-- WHAT YOU SHOULD DO --
Copy only the entries from the line that has "Task: Click the ?" through the line that has "[x=82, y=80]", swapping "spinner" for "stepper" and changing nothing else.

-- DATA SUPPLIED --
• • • • •
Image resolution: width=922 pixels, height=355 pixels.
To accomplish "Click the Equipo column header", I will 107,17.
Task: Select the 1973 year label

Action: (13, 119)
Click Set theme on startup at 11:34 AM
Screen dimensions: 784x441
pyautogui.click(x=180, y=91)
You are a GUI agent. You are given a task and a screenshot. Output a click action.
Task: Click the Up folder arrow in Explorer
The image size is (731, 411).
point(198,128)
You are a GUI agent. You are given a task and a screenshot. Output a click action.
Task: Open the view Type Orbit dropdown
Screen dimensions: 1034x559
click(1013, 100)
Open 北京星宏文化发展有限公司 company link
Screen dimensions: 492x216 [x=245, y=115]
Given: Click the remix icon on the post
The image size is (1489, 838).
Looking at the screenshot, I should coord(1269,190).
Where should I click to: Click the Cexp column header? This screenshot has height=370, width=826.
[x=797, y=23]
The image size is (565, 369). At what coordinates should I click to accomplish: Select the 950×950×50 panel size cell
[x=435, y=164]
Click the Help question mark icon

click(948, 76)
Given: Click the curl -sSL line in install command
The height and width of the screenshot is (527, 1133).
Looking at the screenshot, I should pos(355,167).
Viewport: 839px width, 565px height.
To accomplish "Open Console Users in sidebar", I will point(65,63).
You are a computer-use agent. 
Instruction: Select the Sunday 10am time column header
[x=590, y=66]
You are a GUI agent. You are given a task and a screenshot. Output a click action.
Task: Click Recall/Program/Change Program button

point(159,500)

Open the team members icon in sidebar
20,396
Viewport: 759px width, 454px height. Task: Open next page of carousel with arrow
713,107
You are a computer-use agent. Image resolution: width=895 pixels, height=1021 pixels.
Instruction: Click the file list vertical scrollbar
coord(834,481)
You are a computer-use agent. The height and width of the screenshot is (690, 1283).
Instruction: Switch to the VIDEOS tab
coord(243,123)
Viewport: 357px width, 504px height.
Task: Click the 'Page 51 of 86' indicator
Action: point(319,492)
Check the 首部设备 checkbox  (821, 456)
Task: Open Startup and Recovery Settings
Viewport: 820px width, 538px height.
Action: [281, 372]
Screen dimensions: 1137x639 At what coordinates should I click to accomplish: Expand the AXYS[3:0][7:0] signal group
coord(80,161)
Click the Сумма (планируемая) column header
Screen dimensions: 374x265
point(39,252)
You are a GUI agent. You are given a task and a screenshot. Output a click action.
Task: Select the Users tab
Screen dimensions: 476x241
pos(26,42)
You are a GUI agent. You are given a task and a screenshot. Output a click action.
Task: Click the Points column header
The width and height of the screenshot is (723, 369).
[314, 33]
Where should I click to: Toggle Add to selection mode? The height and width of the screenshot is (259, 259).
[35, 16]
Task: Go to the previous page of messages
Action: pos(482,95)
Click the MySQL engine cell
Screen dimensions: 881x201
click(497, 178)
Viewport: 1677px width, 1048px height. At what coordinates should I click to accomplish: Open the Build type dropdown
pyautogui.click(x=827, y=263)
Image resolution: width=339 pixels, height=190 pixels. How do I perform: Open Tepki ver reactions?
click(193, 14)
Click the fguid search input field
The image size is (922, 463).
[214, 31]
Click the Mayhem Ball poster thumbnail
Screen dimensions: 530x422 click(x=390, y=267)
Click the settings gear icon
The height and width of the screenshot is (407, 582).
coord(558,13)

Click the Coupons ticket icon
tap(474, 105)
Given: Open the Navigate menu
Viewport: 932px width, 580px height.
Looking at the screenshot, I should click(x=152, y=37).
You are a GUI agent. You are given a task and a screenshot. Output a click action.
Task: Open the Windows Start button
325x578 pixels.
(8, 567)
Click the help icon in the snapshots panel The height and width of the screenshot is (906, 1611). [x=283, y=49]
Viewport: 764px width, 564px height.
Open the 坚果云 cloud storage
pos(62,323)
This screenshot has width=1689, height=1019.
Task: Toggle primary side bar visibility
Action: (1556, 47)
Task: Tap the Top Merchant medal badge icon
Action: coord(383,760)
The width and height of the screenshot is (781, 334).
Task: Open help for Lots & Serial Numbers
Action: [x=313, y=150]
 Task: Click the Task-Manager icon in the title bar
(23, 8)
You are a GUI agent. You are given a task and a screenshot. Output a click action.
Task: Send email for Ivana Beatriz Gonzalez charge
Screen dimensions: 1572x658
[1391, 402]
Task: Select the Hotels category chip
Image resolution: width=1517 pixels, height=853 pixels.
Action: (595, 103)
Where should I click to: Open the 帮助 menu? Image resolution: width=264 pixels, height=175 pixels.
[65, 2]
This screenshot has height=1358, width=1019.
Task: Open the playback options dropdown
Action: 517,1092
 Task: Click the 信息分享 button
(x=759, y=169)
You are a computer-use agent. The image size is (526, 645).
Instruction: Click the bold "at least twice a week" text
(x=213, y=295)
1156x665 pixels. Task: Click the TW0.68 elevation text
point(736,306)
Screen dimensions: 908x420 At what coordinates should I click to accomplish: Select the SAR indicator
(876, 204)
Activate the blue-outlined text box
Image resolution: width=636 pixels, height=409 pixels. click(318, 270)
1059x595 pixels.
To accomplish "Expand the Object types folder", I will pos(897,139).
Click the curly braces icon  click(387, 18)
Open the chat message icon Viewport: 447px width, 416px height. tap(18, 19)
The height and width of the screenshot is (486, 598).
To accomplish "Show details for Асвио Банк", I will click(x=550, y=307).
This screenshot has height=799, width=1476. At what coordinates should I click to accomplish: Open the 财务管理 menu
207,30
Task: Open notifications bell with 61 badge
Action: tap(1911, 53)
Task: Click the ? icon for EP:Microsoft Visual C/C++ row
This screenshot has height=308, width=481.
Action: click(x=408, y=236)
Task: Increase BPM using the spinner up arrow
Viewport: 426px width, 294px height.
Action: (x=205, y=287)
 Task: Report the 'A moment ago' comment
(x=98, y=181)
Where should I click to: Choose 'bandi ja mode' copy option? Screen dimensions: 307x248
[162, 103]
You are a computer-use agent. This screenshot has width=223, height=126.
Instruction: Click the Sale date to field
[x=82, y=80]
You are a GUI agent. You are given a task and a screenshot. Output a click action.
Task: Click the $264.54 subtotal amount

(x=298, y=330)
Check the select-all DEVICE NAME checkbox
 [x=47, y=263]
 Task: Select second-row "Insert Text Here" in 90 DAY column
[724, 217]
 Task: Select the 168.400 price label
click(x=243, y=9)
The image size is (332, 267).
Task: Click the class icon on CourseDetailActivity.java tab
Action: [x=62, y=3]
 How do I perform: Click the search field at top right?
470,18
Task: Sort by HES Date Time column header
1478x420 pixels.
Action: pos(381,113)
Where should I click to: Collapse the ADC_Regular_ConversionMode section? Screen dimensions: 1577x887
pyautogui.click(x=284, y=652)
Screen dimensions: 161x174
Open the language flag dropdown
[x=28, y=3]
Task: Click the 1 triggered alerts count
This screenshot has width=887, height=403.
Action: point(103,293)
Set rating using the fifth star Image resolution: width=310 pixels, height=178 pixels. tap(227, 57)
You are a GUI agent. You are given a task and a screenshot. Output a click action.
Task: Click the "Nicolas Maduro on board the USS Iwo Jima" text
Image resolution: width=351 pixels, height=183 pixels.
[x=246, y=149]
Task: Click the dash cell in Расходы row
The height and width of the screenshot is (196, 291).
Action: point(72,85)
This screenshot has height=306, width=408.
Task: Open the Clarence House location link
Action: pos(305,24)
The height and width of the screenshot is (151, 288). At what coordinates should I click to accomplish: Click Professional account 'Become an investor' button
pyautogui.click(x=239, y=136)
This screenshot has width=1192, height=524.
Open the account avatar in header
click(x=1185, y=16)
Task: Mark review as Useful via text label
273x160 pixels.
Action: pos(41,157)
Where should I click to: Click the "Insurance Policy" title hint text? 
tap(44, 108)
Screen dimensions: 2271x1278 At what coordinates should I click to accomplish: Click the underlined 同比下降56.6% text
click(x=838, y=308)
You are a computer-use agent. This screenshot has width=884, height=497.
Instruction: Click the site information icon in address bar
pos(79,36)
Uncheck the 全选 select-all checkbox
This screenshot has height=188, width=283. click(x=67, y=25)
• • • • •
-- TASK OUTPUT --
Task: Click the ? icon for EP:Microsoft Visual C/C++ row
This screenshot has height=308, width=481.
Action: click(x=408, y=236)
Task: Increase BPM using the stepper up arrow
Viewport: 426px width, 294px height.
Action: (x=205, y=287)
 Task: Report the 'A moment ago' comment
(x=98, y=181)
Where should I click to: Choose 'bandi ja mode' copy option? Screen dimensions: 307x248
[162, 103]
You are a computer-use agent. This screenshot has width=223, height=126.
Instruction: Click the Sale date to field
[x=82, y=80]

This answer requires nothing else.